## Required work
Scan the records below. Report the number of lines containing the word "Wayscral", and nothing more.

-------- Entries supplied

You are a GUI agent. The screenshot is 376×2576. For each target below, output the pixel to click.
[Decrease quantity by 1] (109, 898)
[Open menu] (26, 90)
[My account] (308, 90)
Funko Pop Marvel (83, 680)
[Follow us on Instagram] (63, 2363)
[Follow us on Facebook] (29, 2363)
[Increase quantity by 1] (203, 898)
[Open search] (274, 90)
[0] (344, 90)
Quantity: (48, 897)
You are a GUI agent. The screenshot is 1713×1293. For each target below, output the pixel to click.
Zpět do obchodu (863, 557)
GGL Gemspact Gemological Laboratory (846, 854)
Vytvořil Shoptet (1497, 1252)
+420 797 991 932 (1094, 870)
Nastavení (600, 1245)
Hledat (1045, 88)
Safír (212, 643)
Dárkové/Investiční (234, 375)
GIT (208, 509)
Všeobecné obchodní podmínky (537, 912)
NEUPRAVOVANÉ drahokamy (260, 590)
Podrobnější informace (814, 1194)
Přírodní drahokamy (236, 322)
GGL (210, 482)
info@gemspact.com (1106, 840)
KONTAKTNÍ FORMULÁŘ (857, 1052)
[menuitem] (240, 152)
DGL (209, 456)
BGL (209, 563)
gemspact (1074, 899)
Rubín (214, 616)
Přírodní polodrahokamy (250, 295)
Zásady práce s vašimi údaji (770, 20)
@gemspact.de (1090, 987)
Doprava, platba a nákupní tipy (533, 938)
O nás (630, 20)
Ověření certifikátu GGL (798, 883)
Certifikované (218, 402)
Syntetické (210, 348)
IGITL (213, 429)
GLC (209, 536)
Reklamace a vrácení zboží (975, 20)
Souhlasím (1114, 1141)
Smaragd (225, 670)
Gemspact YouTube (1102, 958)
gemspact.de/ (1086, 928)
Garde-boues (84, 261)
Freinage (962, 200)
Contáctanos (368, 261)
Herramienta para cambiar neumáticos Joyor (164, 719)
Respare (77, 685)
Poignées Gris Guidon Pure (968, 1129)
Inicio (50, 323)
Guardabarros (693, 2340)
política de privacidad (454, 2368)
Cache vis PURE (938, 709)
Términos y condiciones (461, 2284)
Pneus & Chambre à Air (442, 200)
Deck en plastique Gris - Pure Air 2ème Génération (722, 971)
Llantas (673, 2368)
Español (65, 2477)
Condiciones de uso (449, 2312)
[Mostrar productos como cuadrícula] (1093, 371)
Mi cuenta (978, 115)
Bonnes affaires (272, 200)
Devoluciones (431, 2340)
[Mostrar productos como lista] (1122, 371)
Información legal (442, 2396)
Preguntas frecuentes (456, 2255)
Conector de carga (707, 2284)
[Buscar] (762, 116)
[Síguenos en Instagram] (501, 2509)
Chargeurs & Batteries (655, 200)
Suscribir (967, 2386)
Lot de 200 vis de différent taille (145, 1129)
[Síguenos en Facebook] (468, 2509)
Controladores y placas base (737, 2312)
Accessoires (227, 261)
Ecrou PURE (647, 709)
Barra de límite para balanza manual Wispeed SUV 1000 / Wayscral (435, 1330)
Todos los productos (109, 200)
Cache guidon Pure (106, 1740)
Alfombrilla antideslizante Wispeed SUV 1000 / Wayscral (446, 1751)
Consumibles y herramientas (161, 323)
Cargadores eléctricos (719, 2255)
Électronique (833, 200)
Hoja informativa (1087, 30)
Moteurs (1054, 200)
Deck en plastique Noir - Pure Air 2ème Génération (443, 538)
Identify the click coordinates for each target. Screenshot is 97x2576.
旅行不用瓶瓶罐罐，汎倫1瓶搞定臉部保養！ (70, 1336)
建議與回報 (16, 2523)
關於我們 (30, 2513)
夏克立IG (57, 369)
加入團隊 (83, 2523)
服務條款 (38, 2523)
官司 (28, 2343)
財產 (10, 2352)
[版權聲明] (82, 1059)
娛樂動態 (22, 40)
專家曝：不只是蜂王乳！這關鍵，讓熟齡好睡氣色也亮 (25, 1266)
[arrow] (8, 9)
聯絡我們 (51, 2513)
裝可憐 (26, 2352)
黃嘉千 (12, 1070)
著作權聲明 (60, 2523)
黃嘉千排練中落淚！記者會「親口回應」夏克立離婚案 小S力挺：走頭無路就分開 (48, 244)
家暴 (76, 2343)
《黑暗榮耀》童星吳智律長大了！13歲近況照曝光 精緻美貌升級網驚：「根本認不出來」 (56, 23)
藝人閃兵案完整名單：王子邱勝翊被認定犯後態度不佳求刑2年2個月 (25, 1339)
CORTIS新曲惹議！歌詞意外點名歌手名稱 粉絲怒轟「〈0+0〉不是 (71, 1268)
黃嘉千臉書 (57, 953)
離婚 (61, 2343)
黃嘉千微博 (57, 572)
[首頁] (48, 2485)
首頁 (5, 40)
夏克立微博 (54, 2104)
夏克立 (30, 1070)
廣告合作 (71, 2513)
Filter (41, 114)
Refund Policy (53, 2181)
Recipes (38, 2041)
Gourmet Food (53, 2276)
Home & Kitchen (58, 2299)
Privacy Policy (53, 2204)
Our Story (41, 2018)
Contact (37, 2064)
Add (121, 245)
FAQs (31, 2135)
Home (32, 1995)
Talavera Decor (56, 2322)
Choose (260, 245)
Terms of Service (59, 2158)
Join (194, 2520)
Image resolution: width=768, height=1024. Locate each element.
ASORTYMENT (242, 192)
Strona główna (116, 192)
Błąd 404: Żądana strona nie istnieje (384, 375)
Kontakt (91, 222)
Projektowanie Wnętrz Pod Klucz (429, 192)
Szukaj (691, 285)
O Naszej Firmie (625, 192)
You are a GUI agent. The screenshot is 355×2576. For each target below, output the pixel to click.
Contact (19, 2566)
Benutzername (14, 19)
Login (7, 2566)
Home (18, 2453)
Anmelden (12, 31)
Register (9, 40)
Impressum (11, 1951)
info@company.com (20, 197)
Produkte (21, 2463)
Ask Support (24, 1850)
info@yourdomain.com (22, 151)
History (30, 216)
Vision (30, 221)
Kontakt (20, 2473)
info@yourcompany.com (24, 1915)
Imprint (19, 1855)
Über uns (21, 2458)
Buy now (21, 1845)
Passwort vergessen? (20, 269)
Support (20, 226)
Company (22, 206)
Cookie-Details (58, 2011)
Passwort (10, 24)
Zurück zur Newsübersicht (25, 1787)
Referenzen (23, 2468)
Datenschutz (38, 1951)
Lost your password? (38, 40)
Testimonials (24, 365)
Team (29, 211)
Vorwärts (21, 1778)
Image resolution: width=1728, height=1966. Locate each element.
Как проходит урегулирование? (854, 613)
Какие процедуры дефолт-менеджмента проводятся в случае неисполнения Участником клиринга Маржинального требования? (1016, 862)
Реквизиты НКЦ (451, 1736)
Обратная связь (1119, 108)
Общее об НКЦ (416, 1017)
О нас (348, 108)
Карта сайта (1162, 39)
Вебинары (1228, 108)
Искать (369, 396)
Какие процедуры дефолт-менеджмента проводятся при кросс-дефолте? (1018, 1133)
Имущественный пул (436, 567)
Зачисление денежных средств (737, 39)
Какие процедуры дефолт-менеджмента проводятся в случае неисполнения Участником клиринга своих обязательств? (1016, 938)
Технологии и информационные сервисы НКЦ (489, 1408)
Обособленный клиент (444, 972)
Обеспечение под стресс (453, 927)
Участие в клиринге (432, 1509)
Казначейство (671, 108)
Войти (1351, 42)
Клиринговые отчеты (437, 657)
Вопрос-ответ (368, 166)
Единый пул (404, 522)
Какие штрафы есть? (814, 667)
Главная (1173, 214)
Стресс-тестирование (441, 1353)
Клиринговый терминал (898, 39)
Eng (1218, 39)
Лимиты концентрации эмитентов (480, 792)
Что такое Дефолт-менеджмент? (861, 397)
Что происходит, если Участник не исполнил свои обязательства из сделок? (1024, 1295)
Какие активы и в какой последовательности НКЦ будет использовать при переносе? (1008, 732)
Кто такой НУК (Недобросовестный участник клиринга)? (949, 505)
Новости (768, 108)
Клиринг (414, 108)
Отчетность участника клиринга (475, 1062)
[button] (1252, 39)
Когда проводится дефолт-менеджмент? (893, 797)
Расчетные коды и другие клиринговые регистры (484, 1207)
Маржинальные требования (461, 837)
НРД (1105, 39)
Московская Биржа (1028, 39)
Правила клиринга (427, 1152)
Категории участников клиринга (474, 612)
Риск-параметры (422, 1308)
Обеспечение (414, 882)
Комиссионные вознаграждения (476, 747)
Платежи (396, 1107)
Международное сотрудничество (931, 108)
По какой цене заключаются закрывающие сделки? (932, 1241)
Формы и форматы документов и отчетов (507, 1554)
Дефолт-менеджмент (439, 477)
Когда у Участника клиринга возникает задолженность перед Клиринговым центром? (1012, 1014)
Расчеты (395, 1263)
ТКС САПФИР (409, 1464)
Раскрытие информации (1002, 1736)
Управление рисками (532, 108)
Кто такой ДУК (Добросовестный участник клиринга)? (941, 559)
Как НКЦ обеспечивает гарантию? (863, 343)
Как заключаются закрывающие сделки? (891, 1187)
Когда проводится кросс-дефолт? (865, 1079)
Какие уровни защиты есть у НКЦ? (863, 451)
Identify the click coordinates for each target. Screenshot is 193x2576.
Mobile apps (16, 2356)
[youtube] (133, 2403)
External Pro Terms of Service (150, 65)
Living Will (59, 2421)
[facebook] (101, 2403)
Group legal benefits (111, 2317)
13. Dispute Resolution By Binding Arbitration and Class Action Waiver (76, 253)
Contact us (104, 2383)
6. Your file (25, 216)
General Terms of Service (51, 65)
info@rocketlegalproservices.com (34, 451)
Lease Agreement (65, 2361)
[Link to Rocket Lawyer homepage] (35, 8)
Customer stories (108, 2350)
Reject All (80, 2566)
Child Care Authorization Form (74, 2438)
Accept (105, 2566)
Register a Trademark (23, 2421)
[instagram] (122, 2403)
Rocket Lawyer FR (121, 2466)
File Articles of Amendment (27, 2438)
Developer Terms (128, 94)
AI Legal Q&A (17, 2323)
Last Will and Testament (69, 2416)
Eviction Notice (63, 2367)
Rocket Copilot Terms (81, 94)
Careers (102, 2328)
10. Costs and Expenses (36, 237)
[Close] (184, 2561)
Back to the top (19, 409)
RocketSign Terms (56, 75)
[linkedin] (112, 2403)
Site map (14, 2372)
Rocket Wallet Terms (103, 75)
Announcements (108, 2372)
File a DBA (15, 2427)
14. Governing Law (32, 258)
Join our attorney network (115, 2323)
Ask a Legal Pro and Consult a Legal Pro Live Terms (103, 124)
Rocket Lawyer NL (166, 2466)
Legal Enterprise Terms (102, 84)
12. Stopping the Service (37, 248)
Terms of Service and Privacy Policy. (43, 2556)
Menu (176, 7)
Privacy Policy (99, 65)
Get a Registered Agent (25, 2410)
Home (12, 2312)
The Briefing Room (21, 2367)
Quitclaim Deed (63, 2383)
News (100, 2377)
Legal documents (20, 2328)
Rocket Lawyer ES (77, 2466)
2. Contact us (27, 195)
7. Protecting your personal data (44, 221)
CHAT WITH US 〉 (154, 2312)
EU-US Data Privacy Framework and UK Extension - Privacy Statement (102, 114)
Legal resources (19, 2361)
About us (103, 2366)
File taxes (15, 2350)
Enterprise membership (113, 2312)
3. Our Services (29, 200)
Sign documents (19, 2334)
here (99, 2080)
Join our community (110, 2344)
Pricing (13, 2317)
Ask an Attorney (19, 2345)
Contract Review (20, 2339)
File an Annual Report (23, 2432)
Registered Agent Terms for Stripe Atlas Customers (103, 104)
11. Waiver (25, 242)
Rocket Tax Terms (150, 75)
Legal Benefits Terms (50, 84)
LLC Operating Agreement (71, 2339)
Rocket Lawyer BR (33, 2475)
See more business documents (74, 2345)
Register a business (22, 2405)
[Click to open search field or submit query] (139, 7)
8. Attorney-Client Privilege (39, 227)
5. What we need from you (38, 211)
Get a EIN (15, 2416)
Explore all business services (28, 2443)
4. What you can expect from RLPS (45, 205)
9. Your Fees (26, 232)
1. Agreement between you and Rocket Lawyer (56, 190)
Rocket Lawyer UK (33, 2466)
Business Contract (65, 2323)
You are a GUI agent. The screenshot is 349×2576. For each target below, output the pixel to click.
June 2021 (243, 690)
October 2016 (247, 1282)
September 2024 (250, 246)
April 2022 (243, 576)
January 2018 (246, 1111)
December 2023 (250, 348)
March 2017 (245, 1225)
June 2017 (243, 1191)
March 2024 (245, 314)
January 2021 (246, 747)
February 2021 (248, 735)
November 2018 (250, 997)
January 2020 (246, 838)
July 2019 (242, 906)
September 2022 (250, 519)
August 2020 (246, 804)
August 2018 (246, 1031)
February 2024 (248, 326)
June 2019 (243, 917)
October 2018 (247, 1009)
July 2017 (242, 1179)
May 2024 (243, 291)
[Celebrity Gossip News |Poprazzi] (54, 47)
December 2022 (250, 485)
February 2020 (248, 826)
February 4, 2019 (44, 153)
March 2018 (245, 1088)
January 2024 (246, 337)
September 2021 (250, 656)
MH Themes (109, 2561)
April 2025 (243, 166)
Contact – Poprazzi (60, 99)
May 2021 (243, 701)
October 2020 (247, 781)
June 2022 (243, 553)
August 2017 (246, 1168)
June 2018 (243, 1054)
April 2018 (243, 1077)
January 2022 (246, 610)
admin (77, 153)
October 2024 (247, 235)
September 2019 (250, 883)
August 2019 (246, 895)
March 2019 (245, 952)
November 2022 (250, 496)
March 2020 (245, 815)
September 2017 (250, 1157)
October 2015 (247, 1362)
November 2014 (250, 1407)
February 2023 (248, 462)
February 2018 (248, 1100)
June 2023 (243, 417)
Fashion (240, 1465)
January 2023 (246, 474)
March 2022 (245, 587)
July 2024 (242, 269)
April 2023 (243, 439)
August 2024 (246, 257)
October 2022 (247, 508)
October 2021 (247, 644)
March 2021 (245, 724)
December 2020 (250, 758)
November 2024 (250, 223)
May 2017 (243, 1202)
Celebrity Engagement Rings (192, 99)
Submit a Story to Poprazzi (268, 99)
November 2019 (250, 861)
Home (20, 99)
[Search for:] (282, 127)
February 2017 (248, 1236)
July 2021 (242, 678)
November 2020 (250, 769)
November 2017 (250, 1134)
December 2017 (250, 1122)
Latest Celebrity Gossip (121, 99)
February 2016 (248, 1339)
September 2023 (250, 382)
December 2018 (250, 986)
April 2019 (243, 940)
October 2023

----------------

## Exercise result
2